▸ **Brief**
Rewrite every line of the records below, requests included, and shift each answer coordinate up by 82. Omit the pictures from your answer.

Records excerpted from a collection
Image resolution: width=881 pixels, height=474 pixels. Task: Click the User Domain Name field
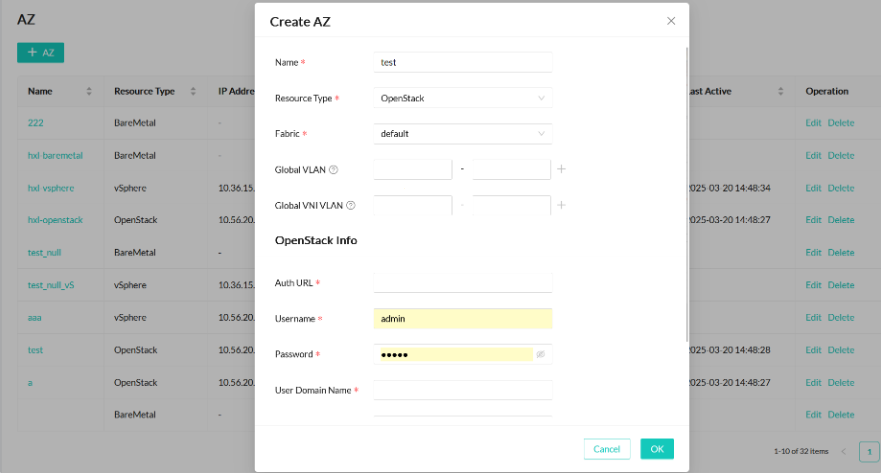point(462,390)
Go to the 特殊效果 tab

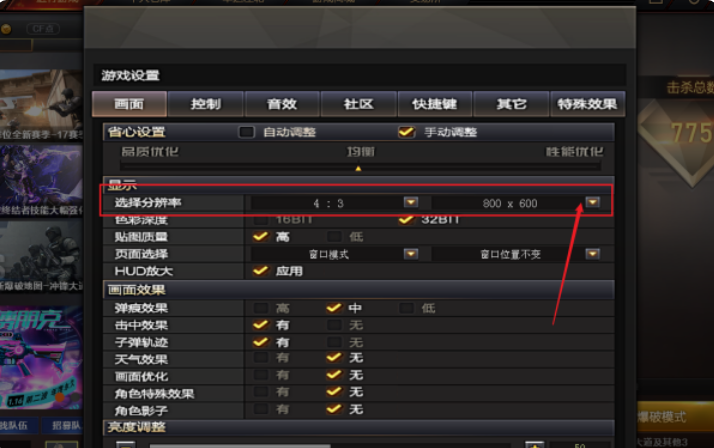coord(587,104)
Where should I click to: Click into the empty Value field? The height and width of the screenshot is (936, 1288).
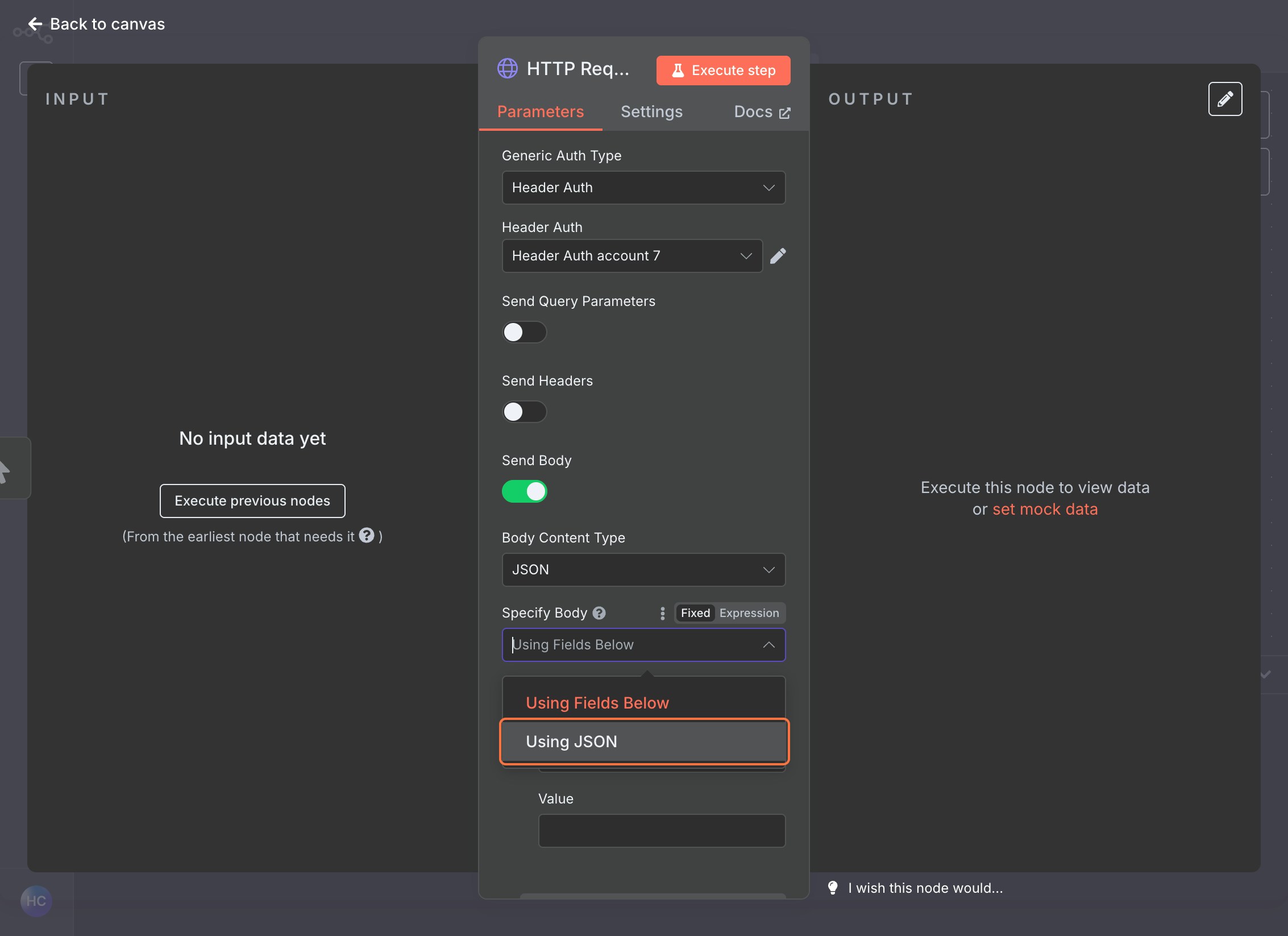(x=662, y=831)
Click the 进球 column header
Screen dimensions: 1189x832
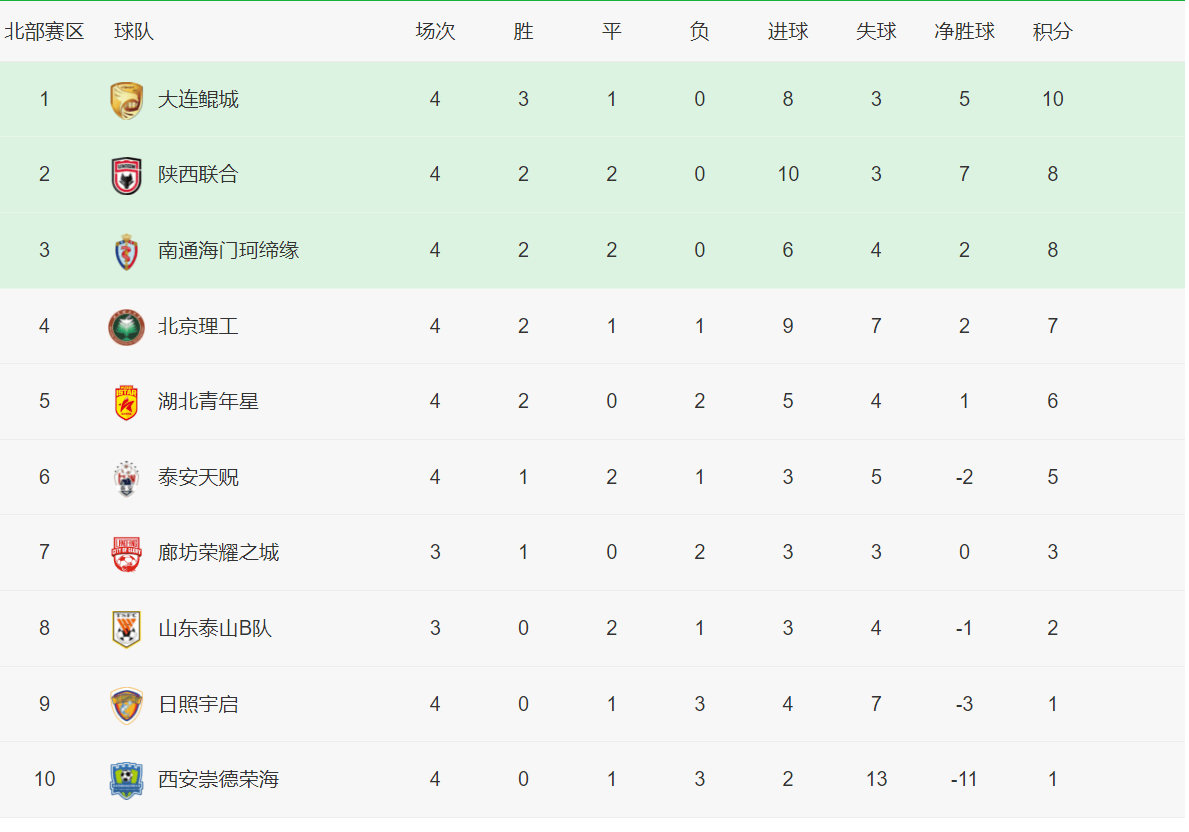(788, 32)
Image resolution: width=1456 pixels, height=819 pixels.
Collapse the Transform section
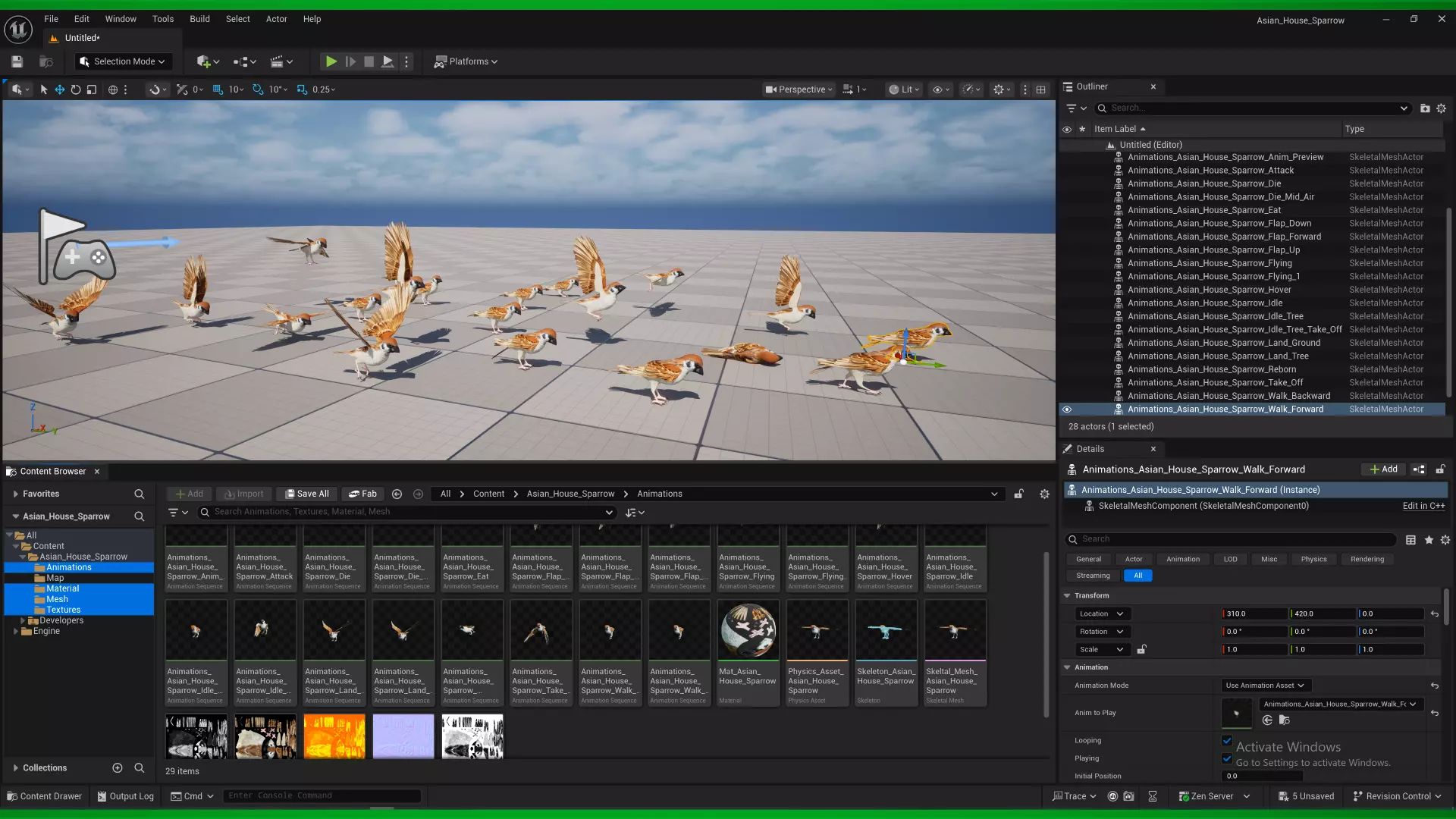click(1067, 596)
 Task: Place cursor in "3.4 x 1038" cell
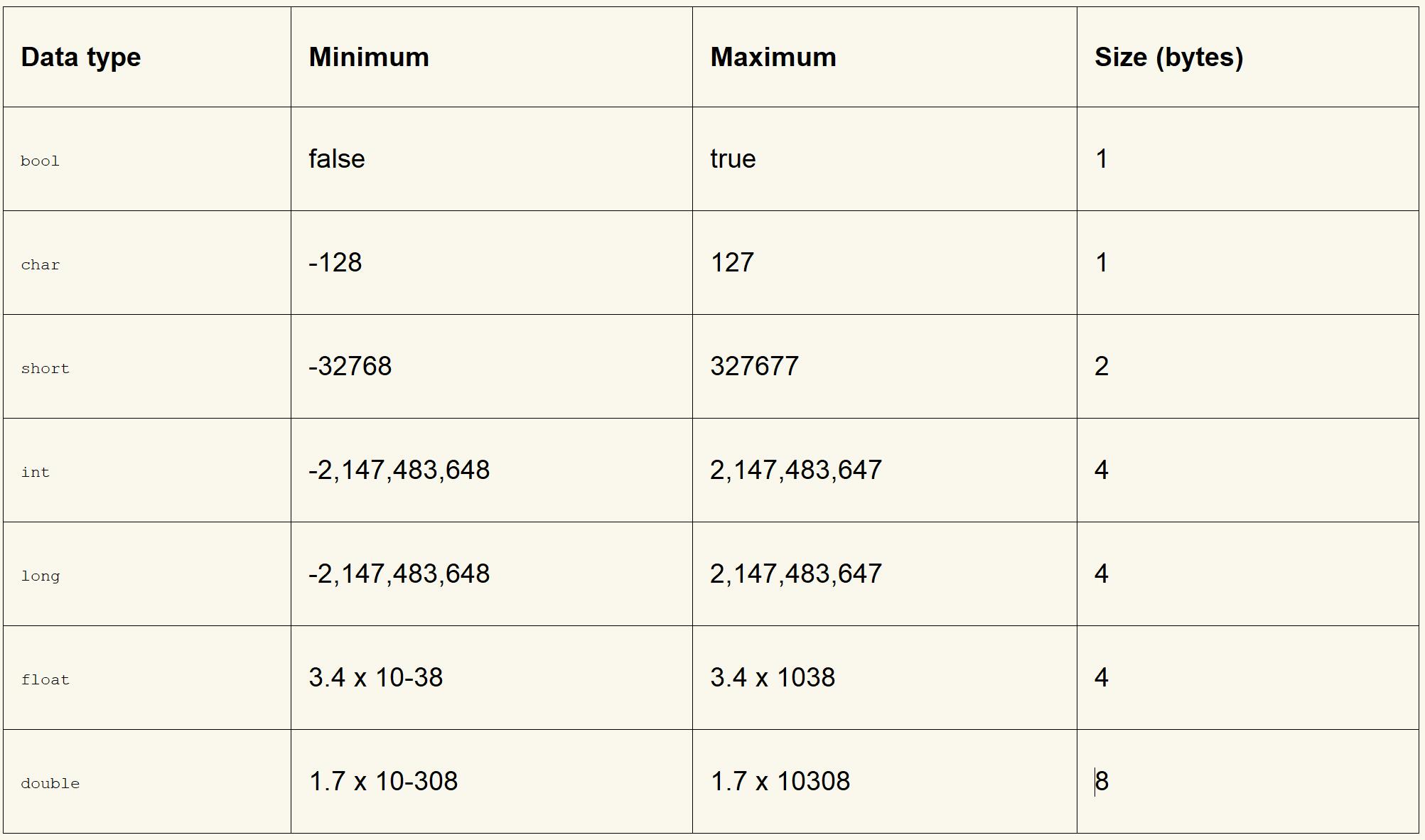773,678
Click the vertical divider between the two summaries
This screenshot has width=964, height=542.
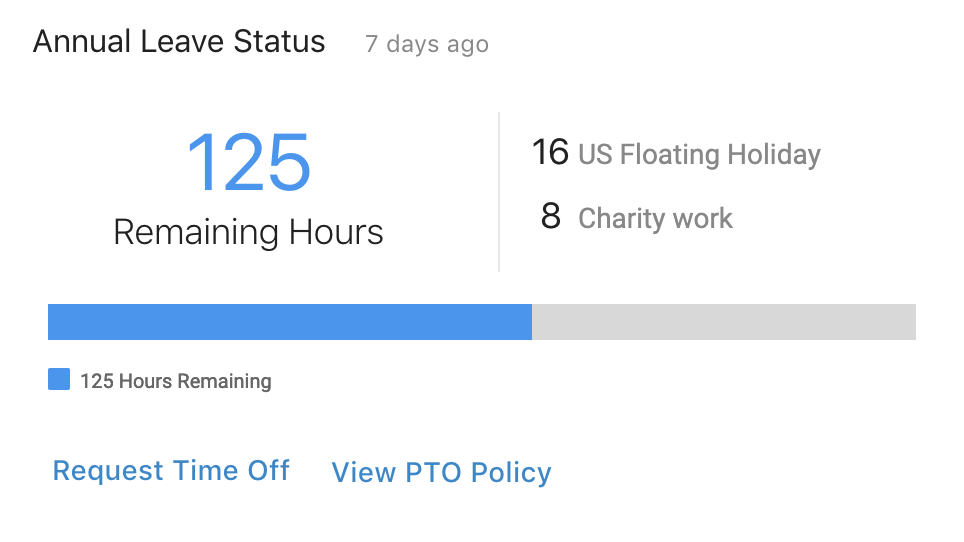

▸ **Worked solution**
Image resolution: width=881 pixels, height=474 pixels. Task: Click the User Domain Name field
point(544,472)
Go to the 特殊效果 tab

coord(669,186)
Where should I click to: Click into the empty Value field? The height and width of the screenshot is (936, 1288).
(x=744, y=913)
Click the 进球 column header
Screen dimensions: 1189x832
(870, 114)
Image resolution: width=1456 pixels, height=819 pixels.
Collapse the Transform section
click(1149, 678)
 Task: Place cursor in "3.4 x 1038" cell
855,760
Click the vertical divider between the two summaries
This screenshot has width=964, height=542.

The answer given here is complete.